Across the entries that follow, work out the number of lines containing the string "bottom", and state it alone.

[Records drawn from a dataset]
= Beginning of Section =
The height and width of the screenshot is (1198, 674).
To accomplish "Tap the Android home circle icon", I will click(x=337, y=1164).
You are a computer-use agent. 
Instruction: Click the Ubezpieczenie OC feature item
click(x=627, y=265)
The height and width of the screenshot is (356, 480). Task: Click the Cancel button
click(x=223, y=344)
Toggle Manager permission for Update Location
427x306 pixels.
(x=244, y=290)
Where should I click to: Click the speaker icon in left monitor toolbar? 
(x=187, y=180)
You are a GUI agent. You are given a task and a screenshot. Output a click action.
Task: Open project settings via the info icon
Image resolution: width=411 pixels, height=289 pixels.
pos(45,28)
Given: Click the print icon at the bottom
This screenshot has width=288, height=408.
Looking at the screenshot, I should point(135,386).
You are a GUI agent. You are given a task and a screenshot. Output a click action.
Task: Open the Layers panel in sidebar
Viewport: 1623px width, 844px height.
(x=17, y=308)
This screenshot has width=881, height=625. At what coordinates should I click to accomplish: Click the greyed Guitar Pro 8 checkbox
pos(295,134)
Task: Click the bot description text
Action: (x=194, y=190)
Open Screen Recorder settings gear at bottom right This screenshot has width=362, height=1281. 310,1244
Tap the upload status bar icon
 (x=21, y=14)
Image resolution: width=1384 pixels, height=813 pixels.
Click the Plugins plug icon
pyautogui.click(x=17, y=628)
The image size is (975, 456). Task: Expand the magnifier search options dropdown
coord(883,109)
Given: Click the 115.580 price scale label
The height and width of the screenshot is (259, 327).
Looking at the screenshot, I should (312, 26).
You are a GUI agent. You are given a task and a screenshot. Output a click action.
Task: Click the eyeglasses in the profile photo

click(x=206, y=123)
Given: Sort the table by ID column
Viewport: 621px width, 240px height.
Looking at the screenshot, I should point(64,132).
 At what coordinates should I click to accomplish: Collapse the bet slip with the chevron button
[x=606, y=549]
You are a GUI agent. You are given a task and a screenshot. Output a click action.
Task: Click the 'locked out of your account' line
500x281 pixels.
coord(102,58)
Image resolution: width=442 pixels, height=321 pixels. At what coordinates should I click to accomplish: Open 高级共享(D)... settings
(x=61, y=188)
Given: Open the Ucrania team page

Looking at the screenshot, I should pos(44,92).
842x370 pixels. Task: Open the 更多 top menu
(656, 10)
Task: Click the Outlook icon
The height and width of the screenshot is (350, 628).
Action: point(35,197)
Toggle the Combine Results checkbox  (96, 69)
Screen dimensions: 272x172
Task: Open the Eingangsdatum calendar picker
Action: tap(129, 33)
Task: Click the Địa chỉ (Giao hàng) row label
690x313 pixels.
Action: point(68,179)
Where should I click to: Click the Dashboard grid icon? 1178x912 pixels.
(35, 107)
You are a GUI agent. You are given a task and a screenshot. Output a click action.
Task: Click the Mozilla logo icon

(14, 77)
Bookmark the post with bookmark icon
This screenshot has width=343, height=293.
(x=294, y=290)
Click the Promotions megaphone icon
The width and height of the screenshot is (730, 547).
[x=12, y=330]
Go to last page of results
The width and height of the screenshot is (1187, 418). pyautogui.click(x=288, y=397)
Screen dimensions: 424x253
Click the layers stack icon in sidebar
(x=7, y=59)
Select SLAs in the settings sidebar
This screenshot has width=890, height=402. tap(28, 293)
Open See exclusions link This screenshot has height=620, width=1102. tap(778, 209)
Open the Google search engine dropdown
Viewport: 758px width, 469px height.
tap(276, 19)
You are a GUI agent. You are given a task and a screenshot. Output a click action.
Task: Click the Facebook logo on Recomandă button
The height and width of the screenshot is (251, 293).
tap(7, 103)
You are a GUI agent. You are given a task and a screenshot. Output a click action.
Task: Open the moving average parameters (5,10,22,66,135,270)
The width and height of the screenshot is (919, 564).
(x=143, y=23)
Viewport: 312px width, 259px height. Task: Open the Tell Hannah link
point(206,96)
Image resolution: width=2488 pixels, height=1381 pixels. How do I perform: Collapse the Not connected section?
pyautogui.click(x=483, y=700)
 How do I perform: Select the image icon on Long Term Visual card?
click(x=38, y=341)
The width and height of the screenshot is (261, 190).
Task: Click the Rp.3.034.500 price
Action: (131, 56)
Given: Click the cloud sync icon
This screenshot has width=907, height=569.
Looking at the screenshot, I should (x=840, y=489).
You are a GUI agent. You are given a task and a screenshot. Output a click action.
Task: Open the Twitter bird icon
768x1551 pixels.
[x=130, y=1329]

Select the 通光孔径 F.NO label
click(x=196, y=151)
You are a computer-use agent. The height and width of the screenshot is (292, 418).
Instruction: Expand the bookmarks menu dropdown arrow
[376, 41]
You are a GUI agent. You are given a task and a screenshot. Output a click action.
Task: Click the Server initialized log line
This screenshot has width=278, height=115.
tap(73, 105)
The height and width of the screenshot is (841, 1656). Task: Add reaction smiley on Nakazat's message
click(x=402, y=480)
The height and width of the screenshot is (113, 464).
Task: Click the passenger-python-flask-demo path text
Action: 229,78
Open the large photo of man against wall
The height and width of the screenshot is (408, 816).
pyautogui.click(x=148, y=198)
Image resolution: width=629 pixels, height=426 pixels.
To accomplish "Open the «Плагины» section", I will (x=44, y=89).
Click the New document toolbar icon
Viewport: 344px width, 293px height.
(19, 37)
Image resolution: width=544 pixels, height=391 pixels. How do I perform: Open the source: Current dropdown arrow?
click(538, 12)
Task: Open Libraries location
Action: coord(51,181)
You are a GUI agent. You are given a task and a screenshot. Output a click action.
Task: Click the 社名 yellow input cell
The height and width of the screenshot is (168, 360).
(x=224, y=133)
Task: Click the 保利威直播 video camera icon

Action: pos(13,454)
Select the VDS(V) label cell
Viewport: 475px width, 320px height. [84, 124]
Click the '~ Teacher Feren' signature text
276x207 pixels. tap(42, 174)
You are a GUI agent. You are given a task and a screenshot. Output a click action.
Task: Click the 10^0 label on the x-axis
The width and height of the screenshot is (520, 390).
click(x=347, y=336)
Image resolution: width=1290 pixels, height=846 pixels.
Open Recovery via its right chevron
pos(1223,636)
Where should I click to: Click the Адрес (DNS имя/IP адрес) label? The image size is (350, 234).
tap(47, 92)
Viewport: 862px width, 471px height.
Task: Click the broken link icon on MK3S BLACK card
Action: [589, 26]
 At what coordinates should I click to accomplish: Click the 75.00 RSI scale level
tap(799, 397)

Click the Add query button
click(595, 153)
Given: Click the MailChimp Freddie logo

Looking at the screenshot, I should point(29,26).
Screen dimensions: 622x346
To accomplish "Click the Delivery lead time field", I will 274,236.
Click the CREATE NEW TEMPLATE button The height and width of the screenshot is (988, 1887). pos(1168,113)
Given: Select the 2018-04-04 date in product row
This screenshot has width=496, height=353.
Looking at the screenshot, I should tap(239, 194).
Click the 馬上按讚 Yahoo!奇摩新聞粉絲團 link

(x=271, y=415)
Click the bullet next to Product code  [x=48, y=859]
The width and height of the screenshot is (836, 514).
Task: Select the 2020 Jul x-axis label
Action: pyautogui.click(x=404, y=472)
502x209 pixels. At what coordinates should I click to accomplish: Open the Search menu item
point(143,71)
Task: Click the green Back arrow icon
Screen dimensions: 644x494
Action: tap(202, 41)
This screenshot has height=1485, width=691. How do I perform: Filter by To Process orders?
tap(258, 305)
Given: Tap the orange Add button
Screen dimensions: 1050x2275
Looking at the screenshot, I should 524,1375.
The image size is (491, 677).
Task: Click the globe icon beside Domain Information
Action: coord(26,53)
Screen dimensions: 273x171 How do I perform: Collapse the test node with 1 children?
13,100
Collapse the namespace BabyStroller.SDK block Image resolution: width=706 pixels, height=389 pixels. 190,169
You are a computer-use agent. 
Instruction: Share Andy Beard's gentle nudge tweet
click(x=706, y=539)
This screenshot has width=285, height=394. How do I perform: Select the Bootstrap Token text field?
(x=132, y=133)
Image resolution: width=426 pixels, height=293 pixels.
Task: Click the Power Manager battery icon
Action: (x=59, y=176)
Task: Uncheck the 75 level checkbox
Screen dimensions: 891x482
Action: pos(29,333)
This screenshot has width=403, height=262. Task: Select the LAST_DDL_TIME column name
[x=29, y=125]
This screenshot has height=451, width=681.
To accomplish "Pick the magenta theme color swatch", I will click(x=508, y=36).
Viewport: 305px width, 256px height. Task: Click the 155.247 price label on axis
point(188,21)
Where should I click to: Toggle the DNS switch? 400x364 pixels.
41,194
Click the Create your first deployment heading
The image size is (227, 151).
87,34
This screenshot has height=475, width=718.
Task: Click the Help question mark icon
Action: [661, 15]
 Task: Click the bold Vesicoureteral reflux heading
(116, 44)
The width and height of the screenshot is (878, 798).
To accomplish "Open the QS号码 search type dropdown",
= End of Section =
[Solution]
2